I did not need a tissue. Which is good, because I forgot them in the car.

Someone – several someones – asked me how I felt after her graduation party. I told them the truth:

It was all a blur.

The Princess with all her level-headed wisdom – Where did she get that? When did she get that? – decided she wanted a small, low-key event at home. Somehow we managed to keep the fuss and stress to a minimum, which is to say no one was killed, seriously injured or driven insane. Not that I didn't give it my best shot.

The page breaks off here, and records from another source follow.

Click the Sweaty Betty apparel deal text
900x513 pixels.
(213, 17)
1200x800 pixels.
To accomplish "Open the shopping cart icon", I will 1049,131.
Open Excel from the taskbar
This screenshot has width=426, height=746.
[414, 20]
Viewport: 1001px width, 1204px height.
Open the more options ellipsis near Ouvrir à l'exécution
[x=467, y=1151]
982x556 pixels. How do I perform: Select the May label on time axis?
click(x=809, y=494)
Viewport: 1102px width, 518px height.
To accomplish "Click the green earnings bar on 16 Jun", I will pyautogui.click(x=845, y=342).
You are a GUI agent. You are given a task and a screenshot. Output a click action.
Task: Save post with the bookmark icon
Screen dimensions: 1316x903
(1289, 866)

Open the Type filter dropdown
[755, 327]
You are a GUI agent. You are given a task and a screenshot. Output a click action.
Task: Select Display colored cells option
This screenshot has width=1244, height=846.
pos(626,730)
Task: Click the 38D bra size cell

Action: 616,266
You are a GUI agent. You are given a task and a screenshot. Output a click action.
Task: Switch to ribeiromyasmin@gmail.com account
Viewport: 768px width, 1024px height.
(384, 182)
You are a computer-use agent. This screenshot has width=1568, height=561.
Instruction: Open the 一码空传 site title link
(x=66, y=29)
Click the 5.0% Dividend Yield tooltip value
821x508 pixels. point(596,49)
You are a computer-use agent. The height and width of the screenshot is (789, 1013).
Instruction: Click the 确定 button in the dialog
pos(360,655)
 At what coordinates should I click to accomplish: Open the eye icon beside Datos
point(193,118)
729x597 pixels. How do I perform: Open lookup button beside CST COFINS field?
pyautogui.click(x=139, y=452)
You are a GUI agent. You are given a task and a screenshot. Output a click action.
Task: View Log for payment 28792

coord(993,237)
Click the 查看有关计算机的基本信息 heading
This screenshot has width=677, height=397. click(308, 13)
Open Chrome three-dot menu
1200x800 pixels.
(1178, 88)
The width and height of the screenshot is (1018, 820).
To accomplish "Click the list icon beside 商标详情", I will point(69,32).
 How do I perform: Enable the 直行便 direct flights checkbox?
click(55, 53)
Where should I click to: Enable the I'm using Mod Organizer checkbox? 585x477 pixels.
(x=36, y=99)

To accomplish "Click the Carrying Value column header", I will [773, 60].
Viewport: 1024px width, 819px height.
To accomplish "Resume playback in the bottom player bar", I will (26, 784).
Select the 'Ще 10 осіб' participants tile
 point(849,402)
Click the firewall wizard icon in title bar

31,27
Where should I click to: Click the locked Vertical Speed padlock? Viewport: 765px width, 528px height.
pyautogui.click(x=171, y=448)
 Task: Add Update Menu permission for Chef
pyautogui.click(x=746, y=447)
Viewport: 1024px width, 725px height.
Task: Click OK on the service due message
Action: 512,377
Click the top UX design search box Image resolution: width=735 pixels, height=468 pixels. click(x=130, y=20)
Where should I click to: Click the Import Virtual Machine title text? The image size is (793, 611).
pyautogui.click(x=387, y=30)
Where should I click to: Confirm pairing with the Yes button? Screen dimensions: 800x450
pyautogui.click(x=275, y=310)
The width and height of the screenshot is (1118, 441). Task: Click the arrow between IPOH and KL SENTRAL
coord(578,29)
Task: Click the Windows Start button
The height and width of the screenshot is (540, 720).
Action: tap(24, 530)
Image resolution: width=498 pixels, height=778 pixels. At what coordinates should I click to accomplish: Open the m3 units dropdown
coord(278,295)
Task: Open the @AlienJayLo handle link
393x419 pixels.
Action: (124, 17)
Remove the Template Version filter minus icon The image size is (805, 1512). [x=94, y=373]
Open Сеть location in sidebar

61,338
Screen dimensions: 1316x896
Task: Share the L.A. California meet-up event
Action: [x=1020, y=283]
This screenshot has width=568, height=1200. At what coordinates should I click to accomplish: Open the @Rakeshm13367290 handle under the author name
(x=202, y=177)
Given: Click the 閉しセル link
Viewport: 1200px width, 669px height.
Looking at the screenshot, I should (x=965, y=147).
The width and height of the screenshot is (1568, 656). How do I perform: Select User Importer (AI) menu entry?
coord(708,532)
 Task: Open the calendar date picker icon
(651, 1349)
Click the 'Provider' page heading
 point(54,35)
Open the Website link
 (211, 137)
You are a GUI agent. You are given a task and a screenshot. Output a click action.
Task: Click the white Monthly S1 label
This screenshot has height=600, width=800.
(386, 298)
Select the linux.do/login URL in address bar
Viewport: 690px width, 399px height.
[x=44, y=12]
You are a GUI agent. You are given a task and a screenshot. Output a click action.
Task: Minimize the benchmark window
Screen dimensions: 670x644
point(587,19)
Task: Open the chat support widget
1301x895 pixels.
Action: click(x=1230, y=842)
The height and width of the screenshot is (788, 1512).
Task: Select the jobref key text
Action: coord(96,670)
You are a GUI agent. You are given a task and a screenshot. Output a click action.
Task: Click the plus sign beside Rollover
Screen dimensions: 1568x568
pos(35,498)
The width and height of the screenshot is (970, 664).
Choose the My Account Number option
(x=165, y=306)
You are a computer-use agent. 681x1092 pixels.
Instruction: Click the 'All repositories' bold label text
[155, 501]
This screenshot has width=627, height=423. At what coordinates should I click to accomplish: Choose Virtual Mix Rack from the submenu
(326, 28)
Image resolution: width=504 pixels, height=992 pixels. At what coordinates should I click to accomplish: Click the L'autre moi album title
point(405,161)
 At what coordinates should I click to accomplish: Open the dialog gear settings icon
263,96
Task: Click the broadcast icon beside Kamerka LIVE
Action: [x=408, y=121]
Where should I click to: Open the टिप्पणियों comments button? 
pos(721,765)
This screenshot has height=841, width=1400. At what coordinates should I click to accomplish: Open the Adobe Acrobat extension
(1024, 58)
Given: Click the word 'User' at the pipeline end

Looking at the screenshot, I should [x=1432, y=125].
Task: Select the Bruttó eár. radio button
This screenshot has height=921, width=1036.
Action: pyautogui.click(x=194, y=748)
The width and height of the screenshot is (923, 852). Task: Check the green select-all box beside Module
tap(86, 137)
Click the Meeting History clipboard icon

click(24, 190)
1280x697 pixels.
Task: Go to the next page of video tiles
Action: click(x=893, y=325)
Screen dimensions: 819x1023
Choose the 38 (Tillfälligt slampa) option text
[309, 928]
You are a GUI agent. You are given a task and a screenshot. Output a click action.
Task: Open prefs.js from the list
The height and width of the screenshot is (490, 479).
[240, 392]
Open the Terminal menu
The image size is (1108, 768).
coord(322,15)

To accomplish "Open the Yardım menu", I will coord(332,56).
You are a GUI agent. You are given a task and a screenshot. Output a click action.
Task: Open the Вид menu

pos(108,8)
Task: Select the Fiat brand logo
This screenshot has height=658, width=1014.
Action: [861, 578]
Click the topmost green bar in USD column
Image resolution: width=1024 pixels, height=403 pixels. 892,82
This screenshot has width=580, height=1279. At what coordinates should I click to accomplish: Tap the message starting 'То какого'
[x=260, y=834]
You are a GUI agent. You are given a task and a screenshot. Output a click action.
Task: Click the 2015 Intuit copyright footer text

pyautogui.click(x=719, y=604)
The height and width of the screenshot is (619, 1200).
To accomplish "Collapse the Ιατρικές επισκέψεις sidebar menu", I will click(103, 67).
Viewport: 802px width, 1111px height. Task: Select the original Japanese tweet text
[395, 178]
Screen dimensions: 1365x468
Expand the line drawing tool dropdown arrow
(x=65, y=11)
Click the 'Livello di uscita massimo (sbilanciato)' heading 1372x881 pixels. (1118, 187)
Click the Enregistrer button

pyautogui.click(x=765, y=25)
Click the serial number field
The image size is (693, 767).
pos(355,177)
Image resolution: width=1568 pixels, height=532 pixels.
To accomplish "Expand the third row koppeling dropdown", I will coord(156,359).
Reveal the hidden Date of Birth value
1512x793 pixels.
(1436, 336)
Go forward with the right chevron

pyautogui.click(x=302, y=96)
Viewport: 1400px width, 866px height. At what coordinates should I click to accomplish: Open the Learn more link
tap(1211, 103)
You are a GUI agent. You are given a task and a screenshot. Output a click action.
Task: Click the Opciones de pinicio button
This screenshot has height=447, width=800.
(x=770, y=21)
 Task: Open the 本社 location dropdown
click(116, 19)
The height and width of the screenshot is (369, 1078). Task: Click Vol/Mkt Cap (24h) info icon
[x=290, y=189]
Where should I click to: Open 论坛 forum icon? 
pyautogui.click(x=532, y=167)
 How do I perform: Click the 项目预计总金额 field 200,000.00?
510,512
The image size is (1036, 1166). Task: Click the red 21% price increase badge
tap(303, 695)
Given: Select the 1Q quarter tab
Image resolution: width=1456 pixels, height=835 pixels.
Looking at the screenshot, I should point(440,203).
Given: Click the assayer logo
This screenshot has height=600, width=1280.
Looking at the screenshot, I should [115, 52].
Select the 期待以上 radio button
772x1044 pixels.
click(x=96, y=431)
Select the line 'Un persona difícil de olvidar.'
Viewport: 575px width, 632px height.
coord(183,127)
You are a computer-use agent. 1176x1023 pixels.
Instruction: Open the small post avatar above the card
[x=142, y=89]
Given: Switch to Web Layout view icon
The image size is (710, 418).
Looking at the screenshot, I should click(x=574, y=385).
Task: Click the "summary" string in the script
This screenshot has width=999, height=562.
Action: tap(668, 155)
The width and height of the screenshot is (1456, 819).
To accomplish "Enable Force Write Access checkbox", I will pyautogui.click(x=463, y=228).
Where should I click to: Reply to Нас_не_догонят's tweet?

Still, it was a blur of planning, shopping, sorting, cleaning, organizing, and ultimately hiding, storing, covering, and strategic decorating. The guests arrived, we mingled, we laughed, we ate cake and more cake. And more cake. The Princess was beautiful and charming and smiled and smiled and smiled. The Little Prince helped set up and stuck around even after we told him he didn't have to. When did he get so mature?

And then it was over.

A blur.

Baccalaureate came and went, a lovely ceremony filled with wisdom and humor and encouragement. And cookies. And the blinking, sniffling, chest tightening of not crying.

A blur.

The graduation ceremony itself, while not what anyone would call brief – especially when crowded into a noisy, hot gymnasium – rushed by. The graduates processed in, there were speeches, words of advice, songs and a slide show that brought me to the edge of tears. Then the graduates received their diplomas, moved their tassels and marched out of the gym for hugs, handshakes, congratulations, and pictures, pictures and more pictures.

A blur.

And somewhere along the way I realized it had all been a blur.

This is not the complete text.